In reference to the nematoids of fishes I can say but little. They are excessively abundant; sexually-immature filariæ being found in almost every marine fish that one examines. Even at our dinner and breakfast tables nothing is more common than to observe the little Filaria piscium spirally coiled within the tissues of herrings, haddocks, cod-fish, and whiting. All the sexually-immature nematoids are, as it were, waiting to be passively transferred to their ultimate hosts. These final bearers are usually either fishes, birds, cetacea, or seals. Amongst fresh-water fishes the Cucullanidæ play an important rôle. These parasites closely resemble the strongyloid Sclerostomata, but the absence of a true bursa seems to justify their separation into a distinct family. In most of them the body is truncated in front and much narrowed or drawn out posteriorly. The head is, broad and globular, and furnished with a powerful muscular pharynx. The mouth is seldom round; it is often subterminal, opening by a transverse slit. The tail of the male is recurved, and usually supplied with membranous winged appendages; sometimes there is a pre-anal sucking disk. In the female the tail is simple, and more or less sharply pointed.

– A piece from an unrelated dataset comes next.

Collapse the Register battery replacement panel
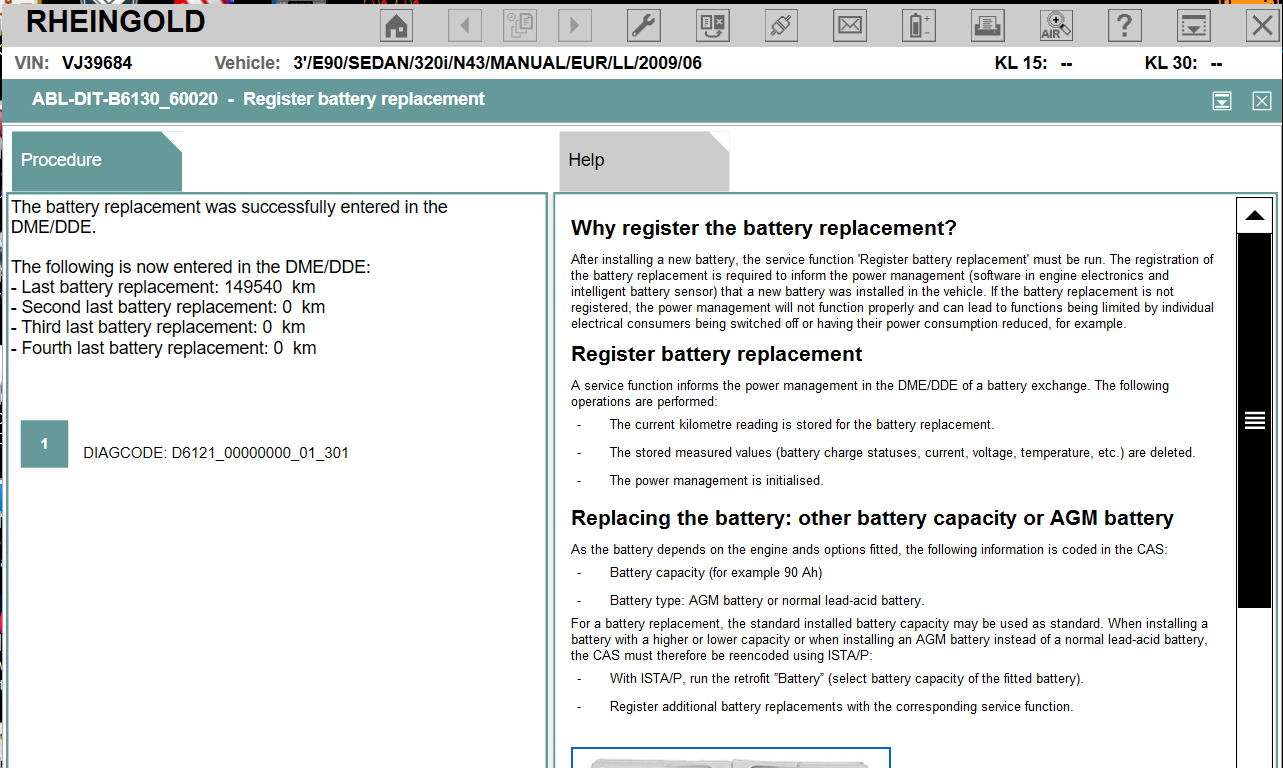 coord(1221,100)
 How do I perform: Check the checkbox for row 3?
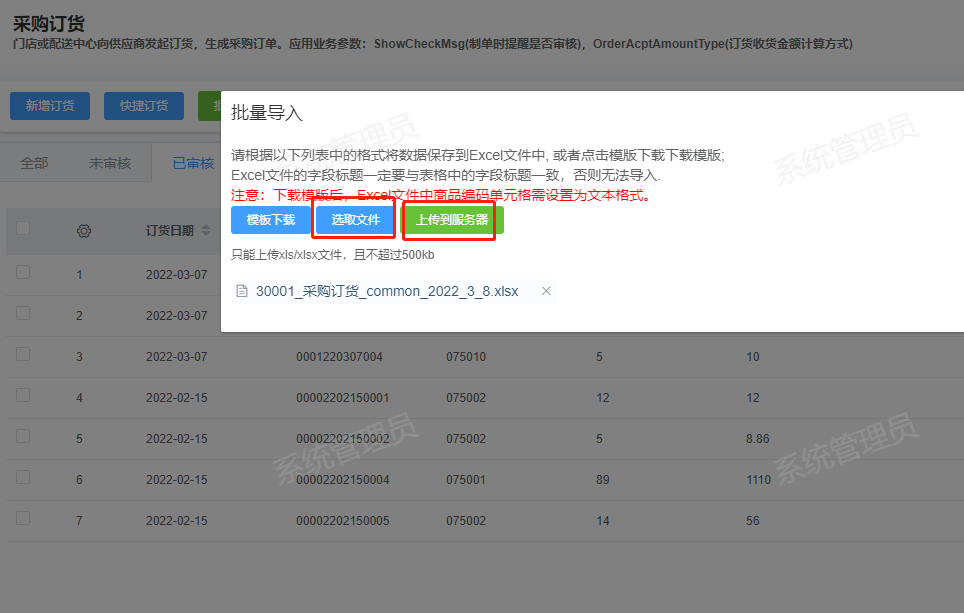pos(23,354)
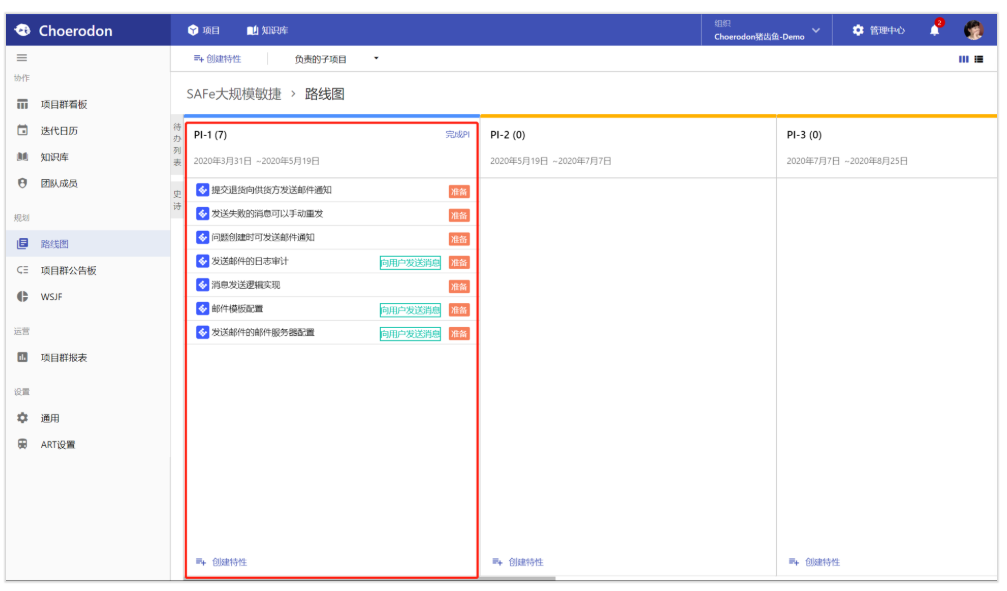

The facts relating to the development of these parasites are especially interesting as having afforded Leuckart and Fedschenko a clue to what obtains in the guinea-worm (Dracunculus). The Cucullanus of the perch (C. elegans) is a viviparous species. The embryos are supplied with little boring teeth, or styles, which enable them to perforate the bodies of entomostracous crustaceans. Having in a direct manner gained access to the perivisceral cavity of Cyclops, they remain coiled within the intermediate bearer until it has been pursued, captured, and transferred to the stomach of the ultimate or piscine host. Once liberated within the stomach of the fish the young Cucullani soon acquire sexual maturity.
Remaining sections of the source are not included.